A Soho building previously occupied by hip celebrity dining den Boom has sold for $12.7 million, The Real Deal has learned. Boom, a wine bar and Soho mainstay, was forced to close its doors because of flooding due to Hurricane Sandy, said broker Peter Von Der Ahe, a vice president at Marcus & Millichap.
A private investor whose name was not disclosed purchased the retail space and two market rate apartments above it at 152 Spring Street, Von Der Ahe said. At $2,405 per square foot, the sale was the highest price paid per square foot for a mixed-use building in Soho since the Lehman Bros. crash, according to Marcus & Millichap’s research.
The space was on the market for about two months and attracted attention from both local potential investors and foreign buyers based in South America and the Middle East, Von Der Ahe said.
The property is ripe for re-positioning because, Von Der Ahe said, Boom was paying “significantly under-market rent.”
“Now you have real options with the property,” he added, as the triple net lease that the restaurant holds expires at the beginning of this year. The buyer may redevelop the four-story building, he said. Air rights were included in the sale.

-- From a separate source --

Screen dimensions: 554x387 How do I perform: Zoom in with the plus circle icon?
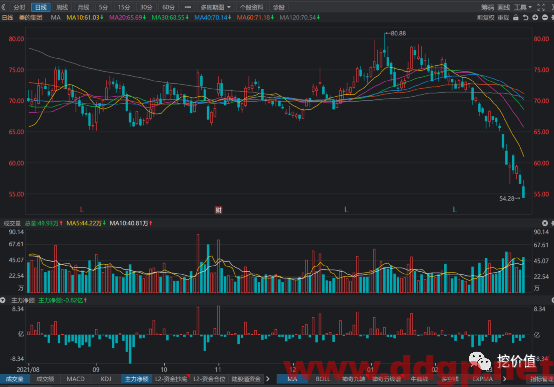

Former Boom owner Rocco Ancarola told the New York Post last November that the cost to rebuild after the hurricane — upwards of $100,000 — in addition to rising rents had caused the restaurant — where the likes of Al Pacino, Francis Ford Coppola and Mick Jagger have reportedly been spotted — to shut. He also said the asking rent for the space had reached $50,000 per month.
Von Der Ahe added that the building and the area are an “investor’s dream,” as rents in Soho continue to rise, and investors continue to seek refuge for their cash in what they see as a safe bet. “You have literally no vacancy in the retail,” surrounding the address, he said.
The seller, identified as B&H Realty in city records, received the property via transfer in 1996. The property has not sold since before city records were filed electronically.
Von Der Ahe and his partner, Christopher Sjurset, represented both sides in the deal.